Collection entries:
------
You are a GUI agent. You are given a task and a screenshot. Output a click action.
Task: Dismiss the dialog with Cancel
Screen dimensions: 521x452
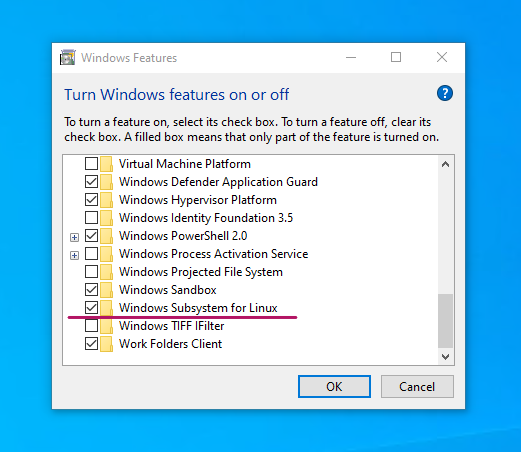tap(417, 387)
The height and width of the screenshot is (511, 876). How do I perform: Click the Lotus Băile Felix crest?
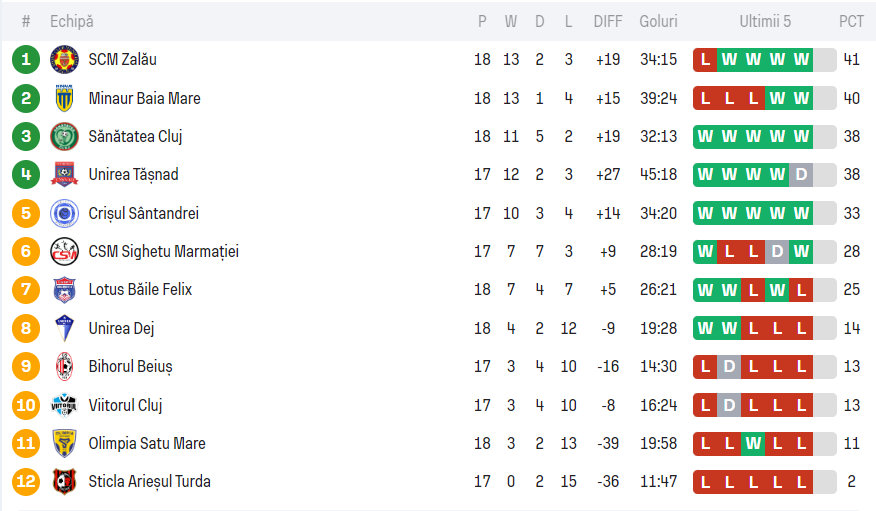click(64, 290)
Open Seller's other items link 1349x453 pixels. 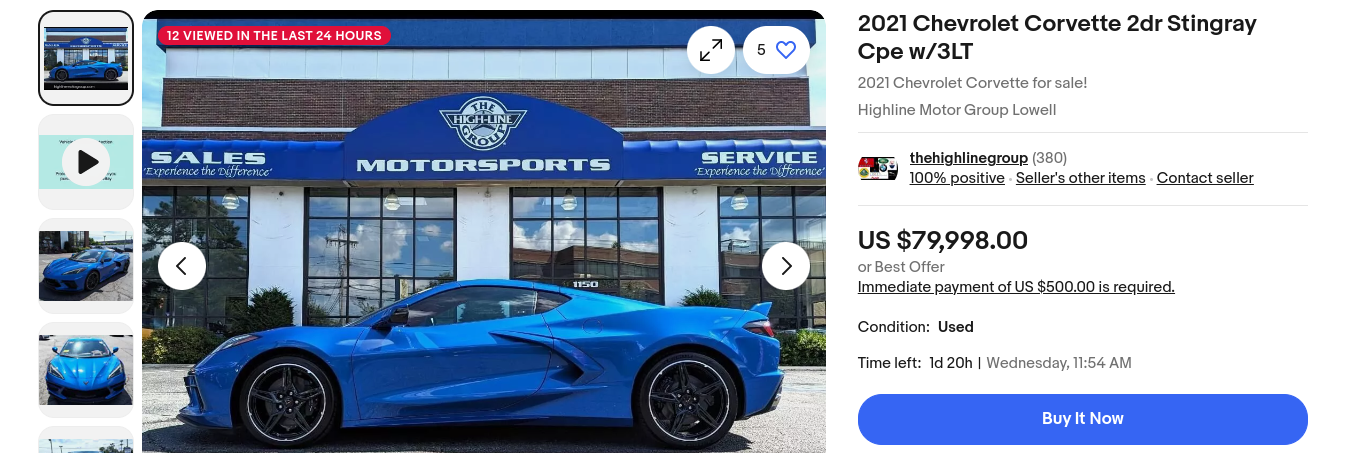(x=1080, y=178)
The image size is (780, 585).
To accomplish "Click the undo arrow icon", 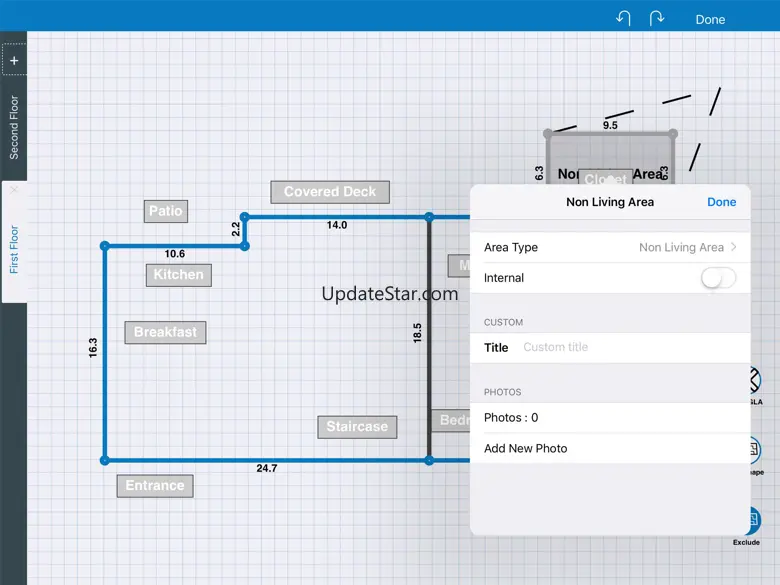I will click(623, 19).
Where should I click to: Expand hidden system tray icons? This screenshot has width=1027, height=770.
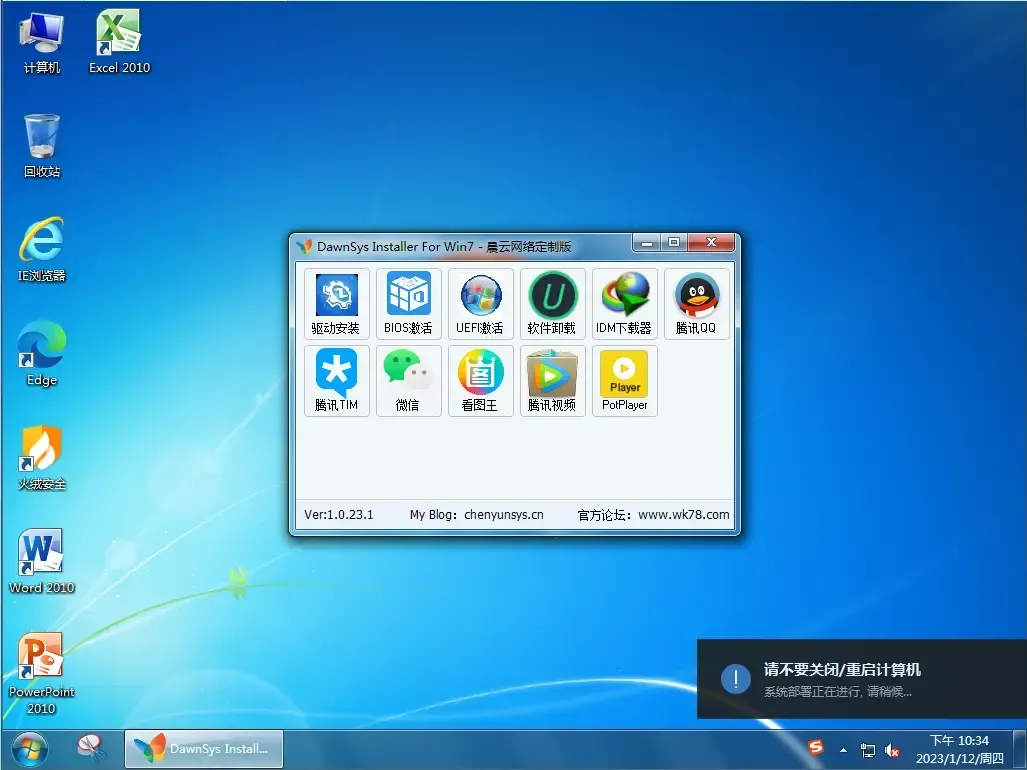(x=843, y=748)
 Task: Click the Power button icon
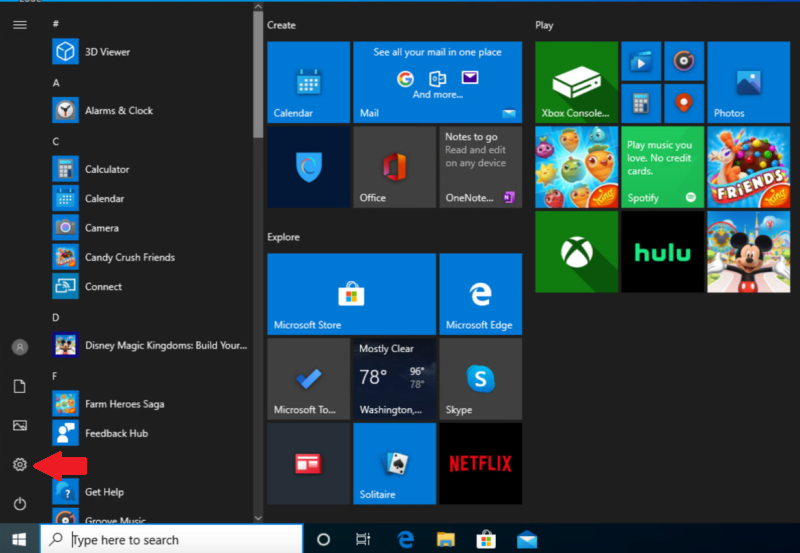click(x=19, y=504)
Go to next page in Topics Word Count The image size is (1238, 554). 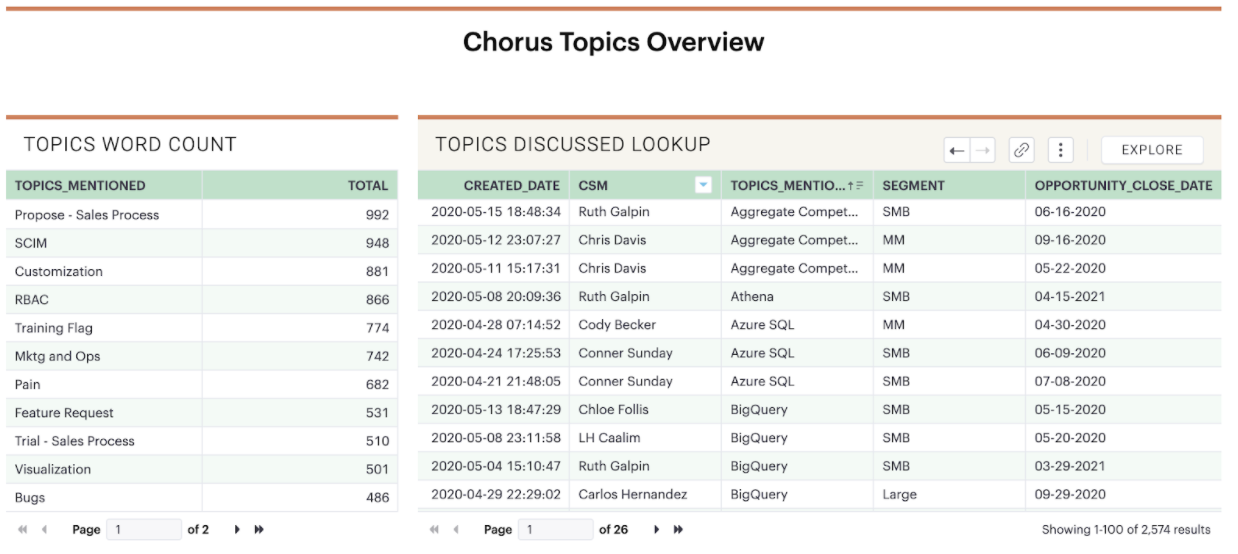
------
*What needs to be done*.
Extract every line of the items above that contains the string "height". Matching is case-sensitive.

*Finished answer*.
The height and width of the screenshot is (511, 876). How do I perform: Click the Lotus Băile Felix crest?
Where should I click to: Expand hidden system tray icons? This screenshot has width=1027, height=770.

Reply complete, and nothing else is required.